→ WHAT YOU WILL DO
Only one span of the listing below should come back. It runs from the line with "156 (356, 365)" through the line with "82 (356, 349)", and each of its lines must be reproduced exactly.

→ WORKING DATA
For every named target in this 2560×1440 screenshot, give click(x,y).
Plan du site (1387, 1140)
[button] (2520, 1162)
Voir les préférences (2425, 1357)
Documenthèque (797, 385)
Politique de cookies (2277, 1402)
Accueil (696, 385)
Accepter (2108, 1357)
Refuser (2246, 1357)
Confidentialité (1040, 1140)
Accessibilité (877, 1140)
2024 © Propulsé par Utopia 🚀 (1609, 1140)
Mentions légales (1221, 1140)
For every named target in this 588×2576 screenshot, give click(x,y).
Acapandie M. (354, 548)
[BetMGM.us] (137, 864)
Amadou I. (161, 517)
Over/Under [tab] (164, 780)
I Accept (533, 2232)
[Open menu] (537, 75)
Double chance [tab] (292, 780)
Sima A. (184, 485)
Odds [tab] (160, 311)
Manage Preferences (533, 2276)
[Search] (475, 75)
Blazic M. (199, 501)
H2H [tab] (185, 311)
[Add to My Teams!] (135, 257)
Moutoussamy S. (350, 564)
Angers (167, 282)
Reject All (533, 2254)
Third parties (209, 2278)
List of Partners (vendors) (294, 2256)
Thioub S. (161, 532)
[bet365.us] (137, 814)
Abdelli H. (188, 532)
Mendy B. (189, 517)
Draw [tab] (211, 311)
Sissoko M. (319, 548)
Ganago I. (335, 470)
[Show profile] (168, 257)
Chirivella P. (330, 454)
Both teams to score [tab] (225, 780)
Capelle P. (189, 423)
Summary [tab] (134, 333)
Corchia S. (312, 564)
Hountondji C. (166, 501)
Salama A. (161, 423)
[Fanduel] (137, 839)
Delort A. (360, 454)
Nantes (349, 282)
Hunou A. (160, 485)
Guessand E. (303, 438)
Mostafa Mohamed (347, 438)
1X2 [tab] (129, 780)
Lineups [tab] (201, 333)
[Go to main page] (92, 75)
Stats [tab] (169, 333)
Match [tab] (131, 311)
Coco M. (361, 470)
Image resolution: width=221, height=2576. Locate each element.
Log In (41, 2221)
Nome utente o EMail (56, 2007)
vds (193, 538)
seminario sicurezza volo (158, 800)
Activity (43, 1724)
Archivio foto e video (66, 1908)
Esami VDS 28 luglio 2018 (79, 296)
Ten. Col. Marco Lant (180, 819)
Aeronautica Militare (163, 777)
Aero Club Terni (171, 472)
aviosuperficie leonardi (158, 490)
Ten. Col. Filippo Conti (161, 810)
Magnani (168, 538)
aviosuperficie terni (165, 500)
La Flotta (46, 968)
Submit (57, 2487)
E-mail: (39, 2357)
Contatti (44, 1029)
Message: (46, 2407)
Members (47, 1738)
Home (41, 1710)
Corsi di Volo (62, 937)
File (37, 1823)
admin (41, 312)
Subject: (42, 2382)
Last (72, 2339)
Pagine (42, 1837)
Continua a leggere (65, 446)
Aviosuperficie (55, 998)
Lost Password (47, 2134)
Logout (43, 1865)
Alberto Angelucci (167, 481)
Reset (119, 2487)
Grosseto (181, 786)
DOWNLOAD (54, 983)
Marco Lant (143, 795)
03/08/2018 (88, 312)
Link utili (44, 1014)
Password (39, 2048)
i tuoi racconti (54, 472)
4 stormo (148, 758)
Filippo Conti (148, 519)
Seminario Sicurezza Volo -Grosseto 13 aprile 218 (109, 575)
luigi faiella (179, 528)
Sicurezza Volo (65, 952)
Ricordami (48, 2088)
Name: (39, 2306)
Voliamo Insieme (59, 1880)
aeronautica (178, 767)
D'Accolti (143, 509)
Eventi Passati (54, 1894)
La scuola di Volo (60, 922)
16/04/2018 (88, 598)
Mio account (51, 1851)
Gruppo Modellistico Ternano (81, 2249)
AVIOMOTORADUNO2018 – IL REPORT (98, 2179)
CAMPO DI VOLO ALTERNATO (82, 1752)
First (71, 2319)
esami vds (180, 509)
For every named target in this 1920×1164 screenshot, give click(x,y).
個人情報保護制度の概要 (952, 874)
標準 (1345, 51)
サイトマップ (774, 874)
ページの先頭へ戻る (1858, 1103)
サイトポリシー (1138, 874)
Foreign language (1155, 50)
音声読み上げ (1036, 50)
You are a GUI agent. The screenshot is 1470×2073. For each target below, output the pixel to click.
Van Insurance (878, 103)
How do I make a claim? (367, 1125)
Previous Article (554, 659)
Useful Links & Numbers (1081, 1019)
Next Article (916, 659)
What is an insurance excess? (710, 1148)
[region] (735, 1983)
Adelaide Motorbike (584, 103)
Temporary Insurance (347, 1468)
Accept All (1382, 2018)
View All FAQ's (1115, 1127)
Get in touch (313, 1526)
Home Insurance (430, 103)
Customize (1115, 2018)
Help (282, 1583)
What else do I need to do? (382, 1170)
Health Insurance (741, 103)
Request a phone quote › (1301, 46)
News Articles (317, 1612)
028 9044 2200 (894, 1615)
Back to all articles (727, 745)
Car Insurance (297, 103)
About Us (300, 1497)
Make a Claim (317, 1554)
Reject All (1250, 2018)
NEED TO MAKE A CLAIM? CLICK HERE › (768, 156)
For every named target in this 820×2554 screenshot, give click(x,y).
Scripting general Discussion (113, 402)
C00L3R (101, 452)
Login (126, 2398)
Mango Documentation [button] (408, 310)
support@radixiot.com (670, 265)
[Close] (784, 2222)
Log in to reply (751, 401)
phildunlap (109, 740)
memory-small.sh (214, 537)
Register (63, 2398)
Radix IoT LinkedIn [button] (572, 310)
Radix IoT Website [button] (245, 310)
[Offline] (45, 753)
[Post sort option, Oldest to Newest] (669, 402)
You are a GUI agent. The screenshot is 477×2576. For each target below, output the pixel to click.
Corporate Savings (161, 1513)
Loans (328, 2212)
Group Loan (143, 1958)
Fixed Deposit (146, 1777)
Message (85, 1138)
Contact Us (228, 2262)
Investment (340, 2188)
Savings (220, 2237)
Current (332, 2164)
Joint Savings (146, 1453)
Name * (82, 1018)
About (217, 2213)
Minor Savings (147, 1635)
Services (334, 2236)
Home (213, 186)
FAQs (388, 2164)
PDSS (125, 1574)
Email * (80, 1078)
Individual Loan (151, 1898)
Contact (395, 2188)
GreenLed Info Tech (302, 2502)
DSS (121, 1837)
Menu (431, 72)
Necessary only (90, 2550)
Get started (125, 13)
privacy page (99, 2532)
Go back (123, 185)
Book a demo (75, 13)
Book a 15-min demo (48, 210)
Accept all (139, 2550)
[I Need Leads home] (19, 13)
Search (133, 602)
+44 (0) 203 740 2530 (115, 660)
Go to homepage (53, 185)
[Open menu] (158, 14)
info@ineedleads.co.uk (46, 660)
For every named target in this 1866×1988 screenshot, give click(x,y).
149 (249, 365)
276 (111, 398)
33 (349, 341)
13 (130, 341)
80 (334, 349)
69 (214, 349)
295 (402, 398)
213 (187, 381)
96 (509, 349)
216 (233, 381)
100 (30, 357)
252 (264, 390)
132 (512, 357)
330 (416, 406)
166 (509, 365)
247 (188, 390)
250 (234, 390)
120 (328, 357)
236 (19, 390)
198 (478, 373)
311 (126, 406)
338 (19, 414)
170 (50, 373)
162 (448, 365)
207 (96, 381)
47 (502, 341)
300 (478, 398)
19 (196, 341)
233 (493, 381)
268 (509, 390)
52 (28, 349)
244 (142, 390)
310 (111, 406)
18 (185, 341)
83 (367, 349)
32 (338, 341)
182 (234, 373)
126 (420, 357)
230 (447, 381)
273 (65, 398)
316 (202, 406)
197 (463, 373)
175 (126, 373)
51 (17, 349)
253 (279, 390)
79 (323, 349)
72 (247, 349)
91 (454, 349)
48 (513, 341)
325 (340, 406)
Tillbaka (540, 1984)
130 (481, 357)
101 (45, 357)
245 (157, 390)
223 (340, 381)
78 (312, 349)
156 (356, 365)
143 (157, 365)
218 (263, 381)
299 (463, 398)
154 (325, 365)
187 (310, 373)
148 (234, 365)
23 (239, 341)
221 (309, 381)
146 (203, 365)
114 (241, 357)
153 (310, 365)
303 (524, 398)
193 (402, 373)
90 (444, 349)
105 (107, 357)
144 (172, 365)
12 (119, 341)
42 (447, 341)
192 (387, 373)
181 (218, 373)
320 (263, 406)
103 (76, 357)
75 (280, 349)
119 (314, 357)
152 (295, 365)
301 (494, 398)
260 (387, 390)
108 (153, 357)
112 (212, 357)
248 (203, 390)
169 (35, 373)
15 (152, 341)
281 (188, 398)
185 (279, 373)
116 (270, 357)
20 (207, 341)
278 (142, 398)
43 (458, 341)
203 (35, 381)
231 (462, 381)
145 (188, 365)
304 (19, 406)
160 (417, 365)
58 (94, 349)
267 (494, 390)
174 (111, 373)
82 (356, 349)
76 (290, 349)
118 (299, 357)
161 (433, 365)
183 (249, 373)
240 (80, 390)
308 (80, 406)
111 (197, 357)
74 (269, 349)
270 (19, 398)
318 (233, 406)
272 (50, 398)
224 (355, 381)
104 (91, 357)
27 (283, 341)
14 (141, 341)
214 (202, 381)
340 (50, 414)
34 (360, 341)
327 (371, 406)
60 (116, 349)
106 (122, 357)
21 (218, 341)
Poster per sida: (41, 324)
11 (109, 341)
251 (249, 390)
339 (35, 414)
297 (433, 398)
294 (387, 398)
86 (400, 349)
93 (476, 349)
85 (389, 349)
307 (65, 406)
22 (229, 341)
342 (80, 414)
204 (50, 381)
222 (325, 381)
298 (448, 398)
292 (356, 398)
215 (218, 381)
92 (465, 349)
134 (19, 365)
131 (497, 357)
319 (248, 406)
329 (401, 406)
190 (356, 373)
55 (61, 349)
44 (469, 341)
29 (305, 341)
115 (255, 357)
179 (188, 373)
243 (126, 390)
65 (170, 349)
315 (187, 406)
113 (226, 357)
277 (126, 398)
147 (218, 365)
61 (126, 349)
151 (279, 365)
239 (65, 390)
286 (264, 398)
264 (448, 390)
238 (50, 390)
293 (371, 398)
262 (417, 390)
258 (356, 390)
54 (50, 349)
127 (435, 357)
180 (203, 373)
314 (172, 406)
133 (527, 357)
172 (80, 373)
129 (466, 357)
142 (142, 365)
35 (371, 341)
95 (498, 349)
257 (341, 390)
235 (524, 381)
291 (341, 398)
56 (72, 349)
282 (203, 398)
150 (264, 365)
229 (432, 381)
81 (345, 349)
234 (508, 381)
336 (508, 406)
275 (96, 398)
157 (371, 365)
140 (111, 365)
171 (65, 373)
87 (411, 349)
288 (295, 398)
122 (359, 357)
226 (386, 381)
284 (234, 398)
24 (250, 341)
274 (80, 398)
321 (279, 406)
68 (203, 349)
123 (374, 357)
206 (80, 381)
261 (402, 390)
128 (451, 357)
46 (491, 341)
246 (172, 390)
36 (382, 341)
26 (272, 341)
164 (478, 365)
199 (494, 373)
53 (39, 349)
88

→ RESPONSE
156 (356, 365)
143 (157, 365)
218 (263, 381)
299 (463, 398)
154 (325, 365)
187 (310, 373)
148 (234, 365)
23 (239, 341)
221 (309, 381)
146 (203, 365)
114 (241, 357)
153 (310, 365)
303 (524, 398)
193 (402, 373)
90 (444, 349)
105 (107, 357)
144 (172, 365)
12 (119, 341)
42 (447, 341)
192 (387, 373)
181 (218, 373)
320 (263, 406)
103 (76, 357)
75 (280, 349)
119 (314, 357)
152 (295, 365)
301 (494, 398)
260 (387, 390)
108 (153, 357)
112 (212, 357)
248 (203, 390)
169 (35, 373)
15 (152, 341)
281 (188, 398)
185 (279, 373)
116 (270, 357)
20 (207, 341)
278 (142, 398)
43 (458, 341)
203 (35, 381)
231 (462, 381)
145 (188, 365)
304 (19, 406)
160 (417, 365)
58 (94, 349)
267 (494, 390)
174 (111, 373)
82 (356, 349)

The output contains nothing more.